◆ Extracted data:

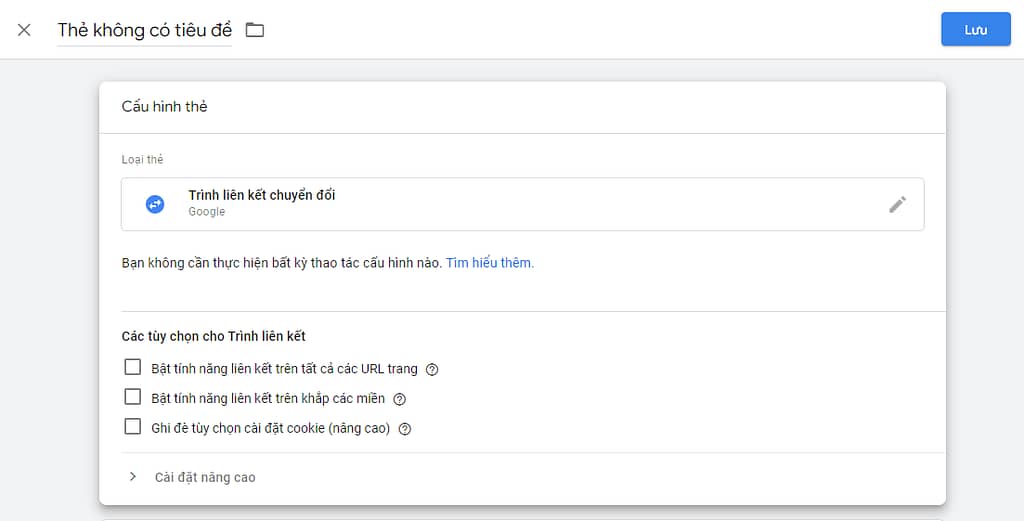Click the 'Các tùy chọn cho Trình liên kết' heading

point(214,336)
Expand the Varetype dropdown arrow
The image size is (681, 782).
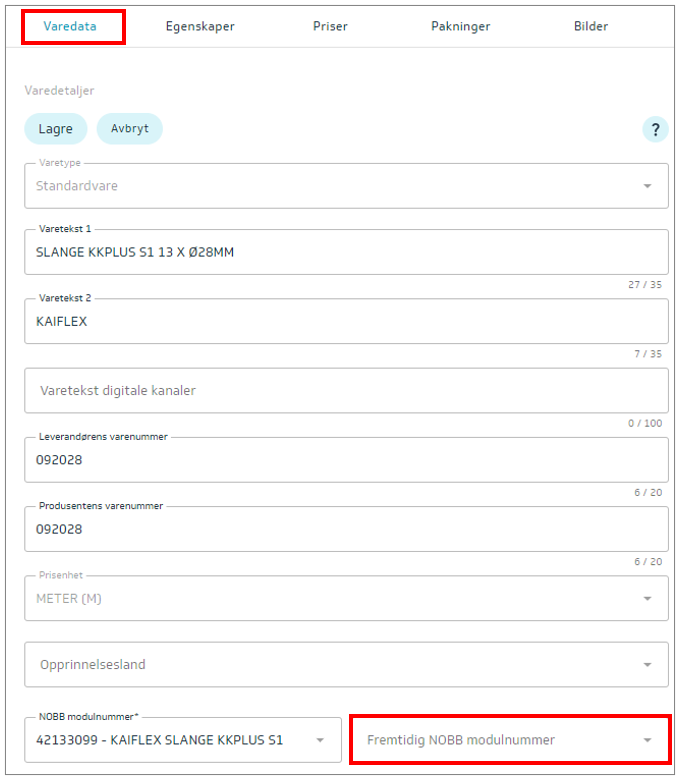coord(647,186)
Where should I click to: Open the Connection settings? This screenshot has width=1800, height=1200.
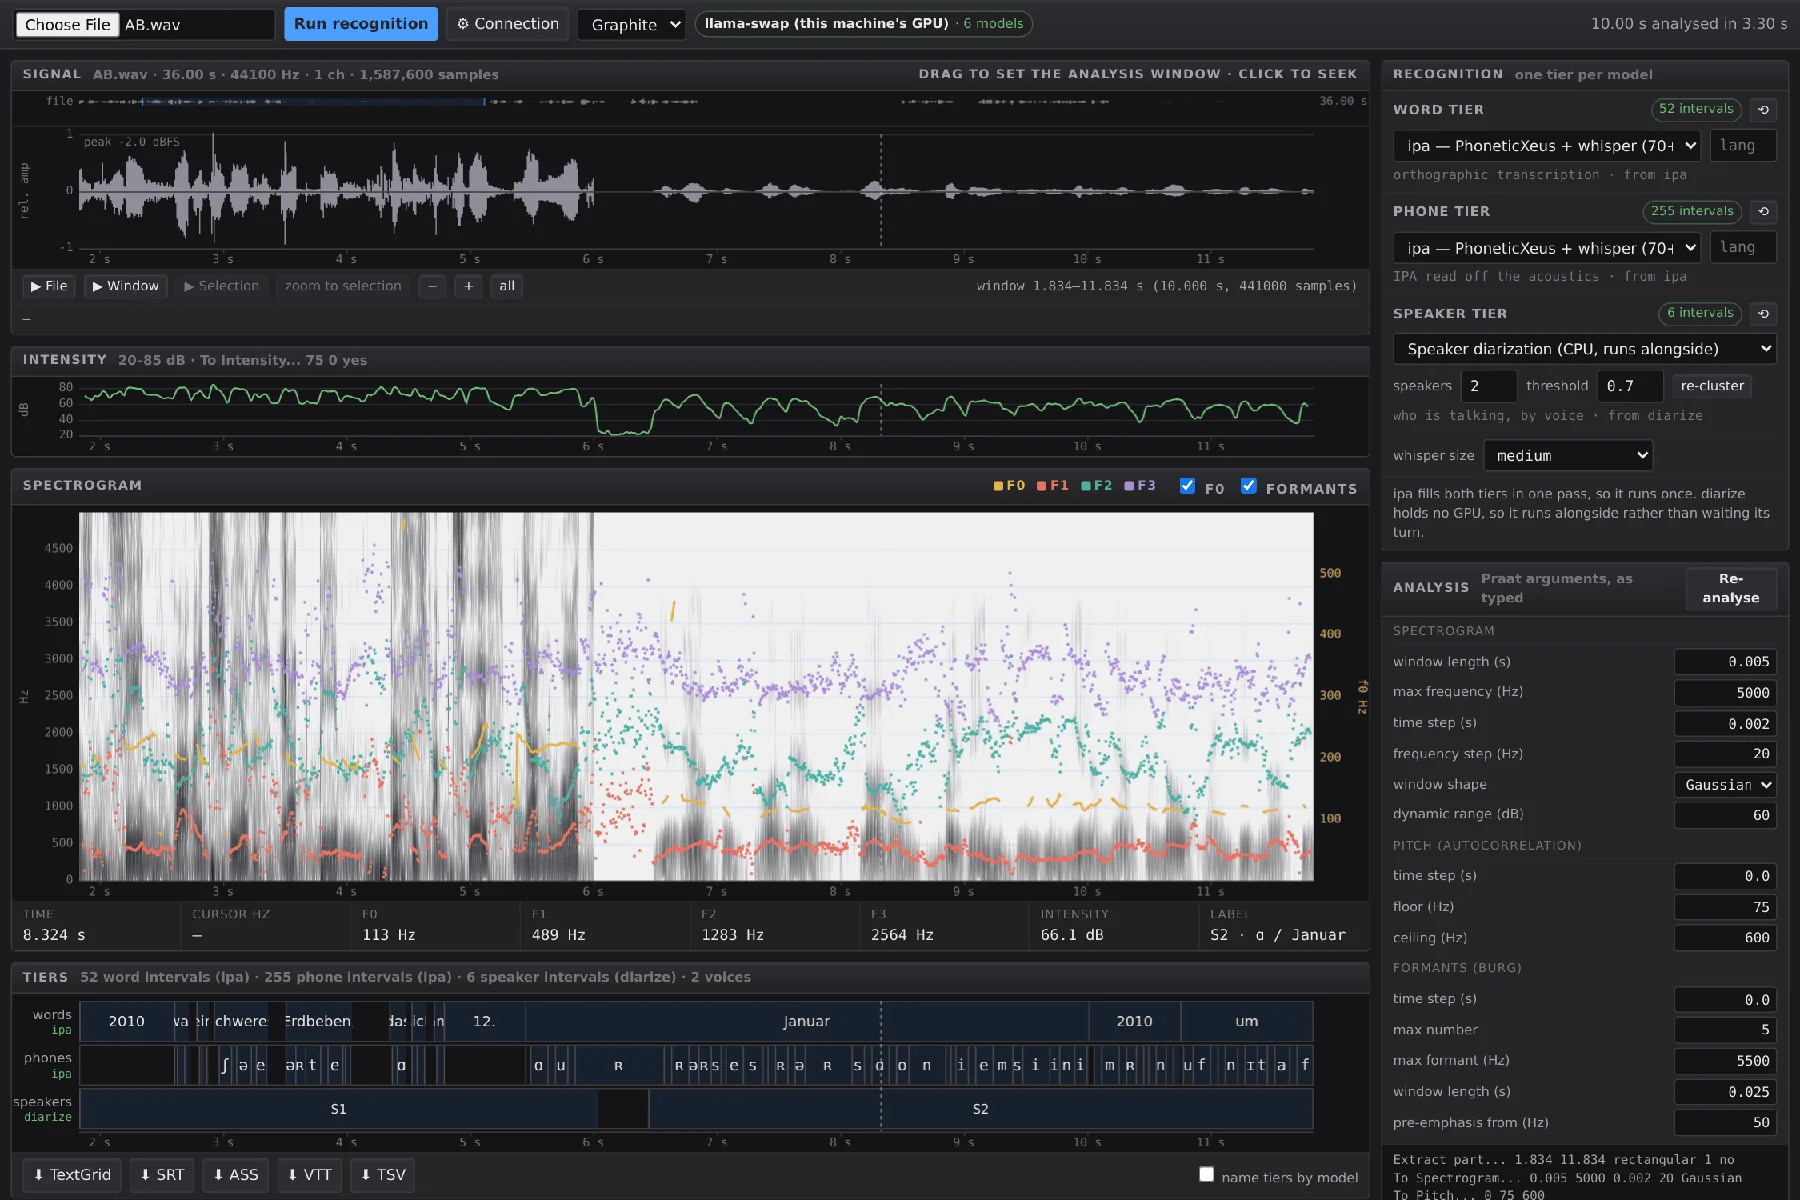(508, 24)
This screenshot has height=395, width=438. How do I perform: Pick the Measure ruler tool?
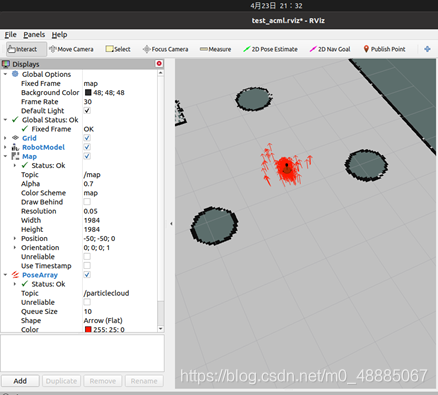[215, 49]
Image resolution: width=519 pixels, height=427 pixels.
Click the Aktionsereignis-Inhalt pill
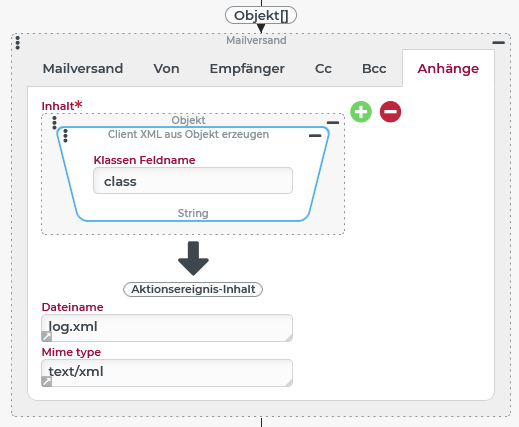coord(193,289)
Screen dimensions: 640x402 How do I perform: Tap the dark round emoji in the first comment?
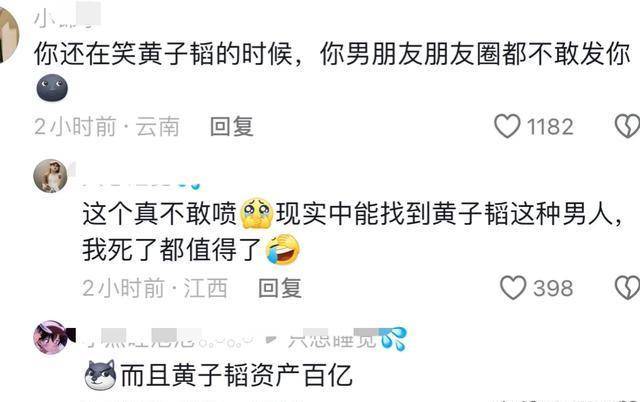coord(52,87)
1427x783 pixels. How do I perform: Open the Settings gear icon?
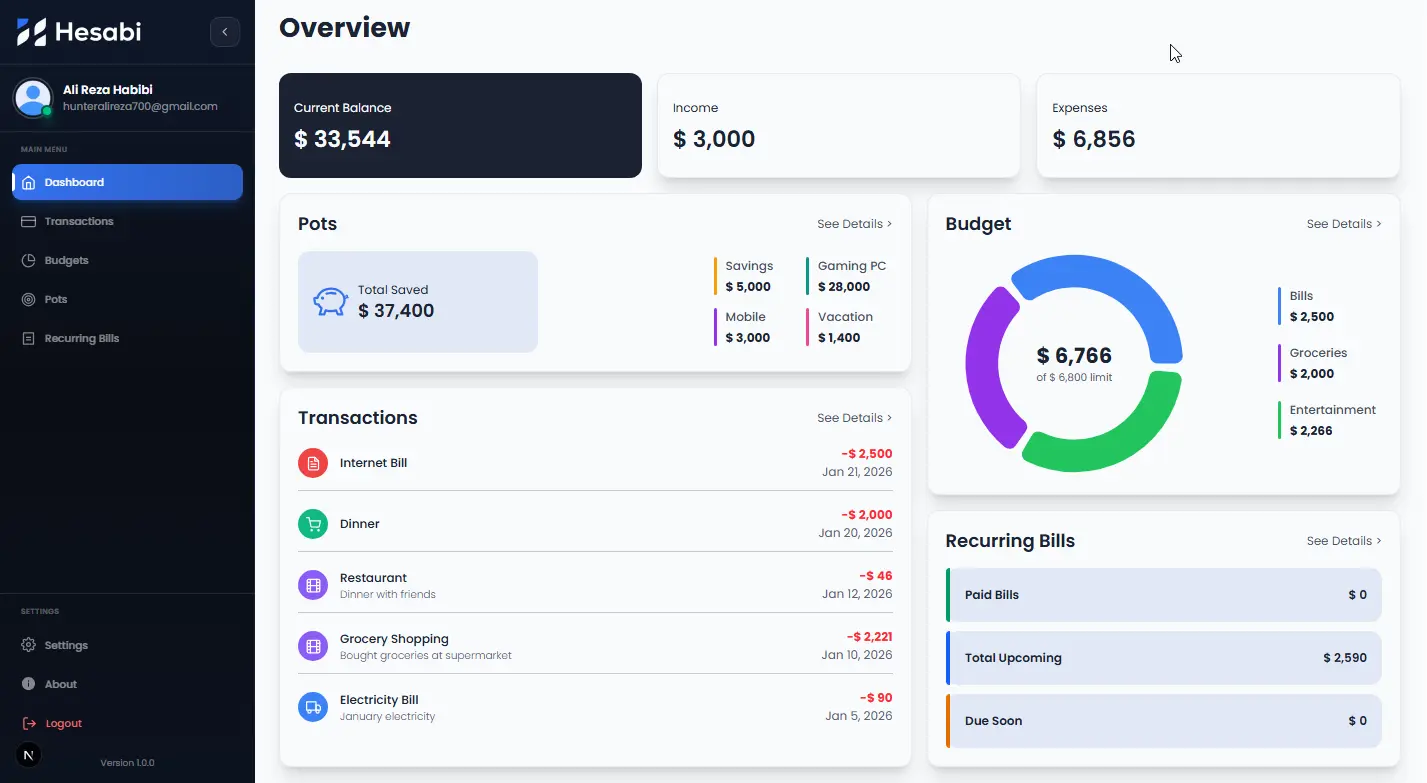coord(29,645)
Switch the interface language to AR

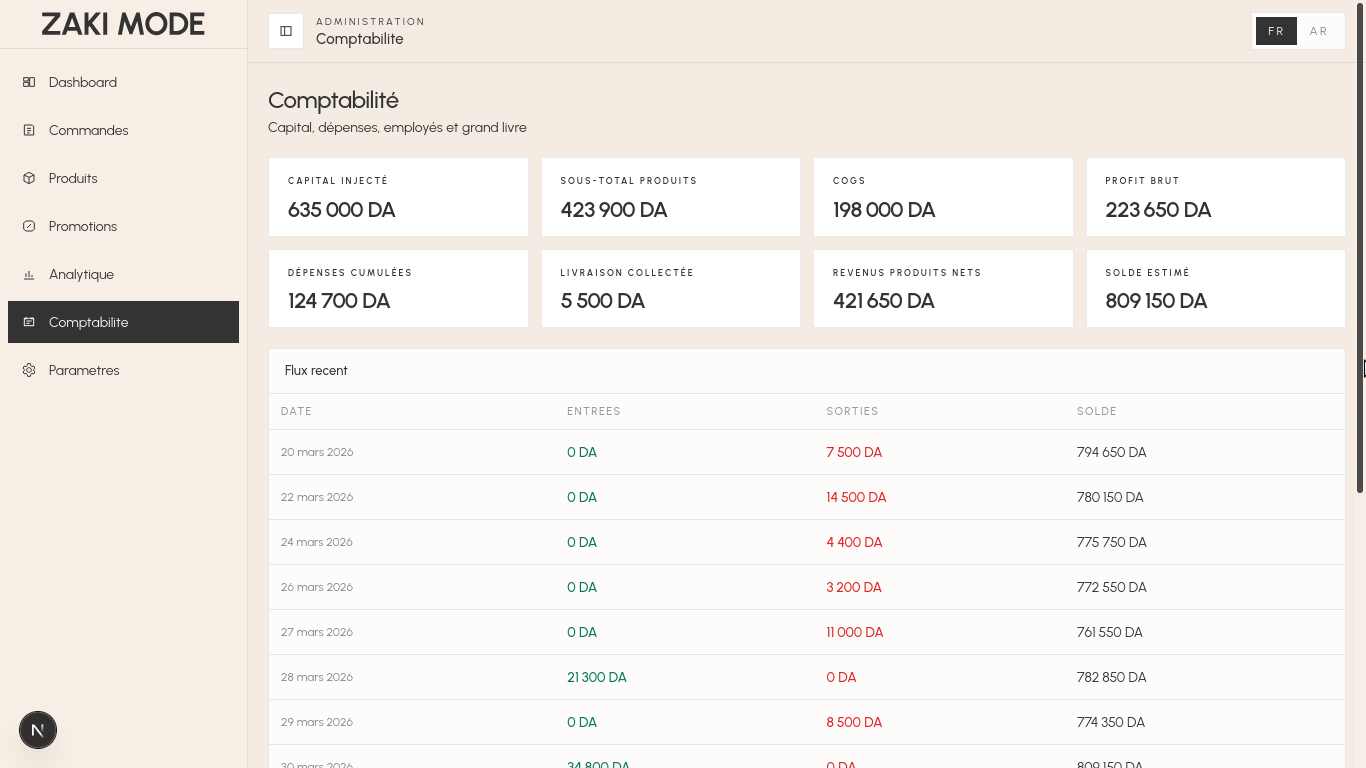1319,31
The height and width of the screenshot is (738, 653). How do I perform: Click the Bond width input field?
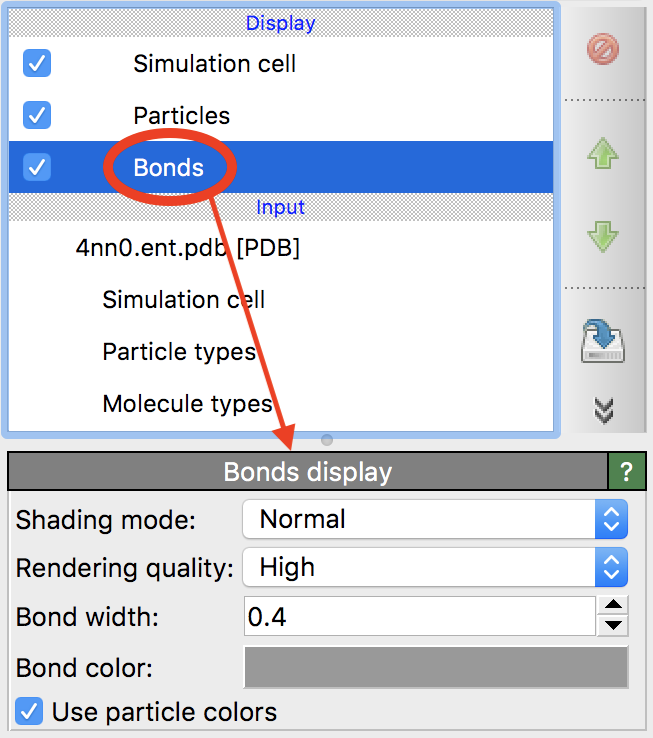pos(420,617)
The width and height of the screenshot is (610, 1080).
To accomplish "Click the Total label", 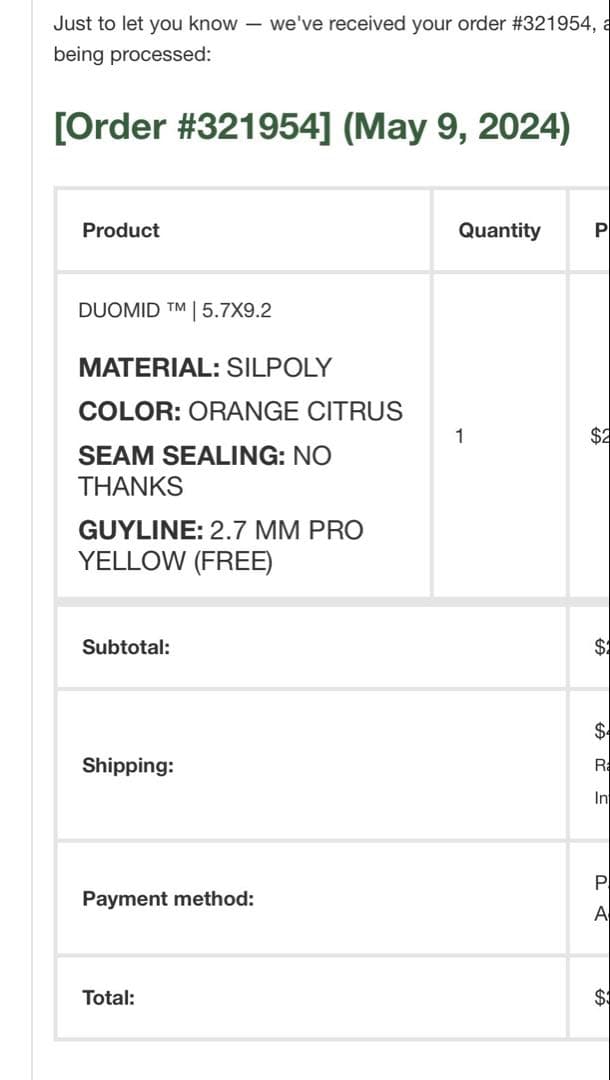I will coord(108,997).
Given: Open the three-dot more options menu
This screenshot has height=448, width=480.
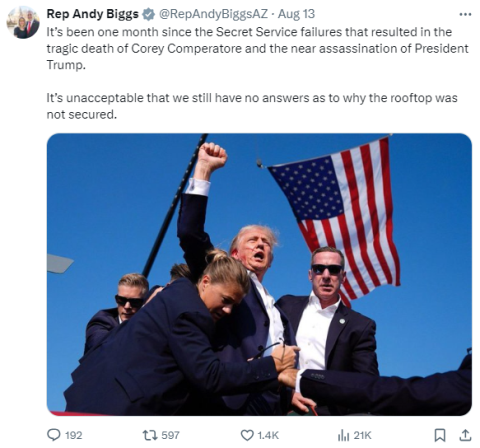Looking at the screenshot, I should (x=465, y=14).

◆ Task brief:
All that should be printed is the run of lines above from the one with "Expand the Varetype dropdown arrow" through the one with "Image resolution: width=519", both included, exactly as given, with pictures left out.

◆ Answer section:
Expand the Varetype dropdown arrow
The image size is (681, 782).
coord(647,186)
Where should I click to: Open the Connection settings? This screenshot has width=1800, height=1200.
(508, 24)
This screenshot has height=395, width=438. How do I perform: Pick the Measure ruler tool?
[215, 49]
Image resolution: width=519 pixels, height=427 pixels.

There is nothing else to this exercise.